• **What you will do**: Could you repeat every record exactly as it appears?

• **Extracted data**:

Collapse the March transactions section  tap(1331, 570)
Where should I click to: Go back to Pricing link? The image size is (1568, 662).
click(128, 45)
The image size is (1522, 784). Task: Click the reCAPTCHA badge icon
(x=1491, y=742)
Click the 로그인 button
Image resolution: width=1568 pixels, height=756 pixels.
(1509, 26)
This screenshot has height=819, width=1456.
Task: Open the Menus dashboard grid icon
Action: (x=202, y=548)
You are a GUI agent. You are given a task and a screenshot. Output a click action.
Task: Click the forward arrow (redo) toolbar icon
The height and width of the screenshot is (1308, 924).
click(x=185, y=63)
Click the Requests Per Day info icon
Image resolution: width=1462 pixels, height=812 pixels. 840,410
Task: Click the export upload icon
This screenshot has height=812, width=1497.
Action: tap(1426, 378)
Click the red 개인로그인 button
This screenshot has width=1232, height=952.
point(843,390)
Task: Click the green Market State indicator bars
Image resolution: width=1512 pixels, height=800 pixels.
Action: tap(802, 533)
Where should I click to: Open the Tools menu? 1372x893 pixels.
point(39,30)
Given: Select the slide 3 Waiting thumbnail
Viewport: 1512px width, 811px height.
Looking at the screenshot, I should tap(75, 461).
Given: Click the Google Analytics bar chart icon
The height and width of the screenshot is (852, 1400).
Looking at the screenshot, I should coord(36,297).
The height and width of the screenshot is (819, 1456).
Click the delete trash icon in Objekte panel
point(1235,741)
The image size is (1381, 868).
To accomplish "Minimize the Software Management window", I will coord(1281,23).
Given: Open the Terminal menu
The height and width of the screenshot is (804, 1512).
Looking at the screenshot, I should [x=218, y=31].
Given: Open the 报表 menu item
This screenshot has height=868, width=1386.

• **Answer area**:
Collapse the March transactions section  tap(1331, 570)
Where should I click to: Go back to Pricing link? The image size is (1568, 662).
click(128, 45)
The image size is (1522, 784). Task: Click the reCAPTCHA badge icon
(x=1491, y=742)
Click the 로그인 button
Image resolution: width=1568 pixels, height=756 pixels.
(1509, 26)
This screenshot has height=819, width=1456.
Task: Open the Menus dashboard grid icon
Action: (x=202, y=548)
You are a GUI agent. You are given a task and a screenshot. Output a click action.
Task: Click the forward arrow (redo) toolbar icon
The height and width of the screenshot is (1308, 924).
click(x=185, y=63)
Click the Requests Per Day info icon
Image resolution: width=1462 pixels, height=812 pixels. 840,410
Task: Click the export upload icon
This screenshot has height=812, width=1497.
Action: tap(1426, 378)
Click the red 개인로그인 button
This screenshot has width=1232, height=952.
point(843,390)
Task: Click the green Market State indicator bars
Image resolution: width=1512 pixels, height=800 pixels.
Action: tap(802, 533)
Where should I click to: Open the Tools menu? 1372x893 pixels.
point(39,30)
Given: Select the slide 3 Waiting thumbnail
Viewport: 1512px width, 811px height.
Looking at the screenshot, I should tap(75, 461).
Given: Click the Google Analytics bar chart icon
The height and width of the screenshot is (852, 1400).
Looking at the screenshot, I should coord(36,297).
The height and width of the screenshot is (819, 1456).
Click the delete trash icon in Objekte panel
point(1235,741)
The image size is (1381, 868).
To accomplish "Minimize the Software Management window", I will coord(1281,23).
Given: Open the Terminal menu
The height and width of the screenshot is (804, 1512).
Looking at the screenshot, I should [x=218, y=31].
Given: Open the 报表 menu item
This screenshot has height=868, width=1386.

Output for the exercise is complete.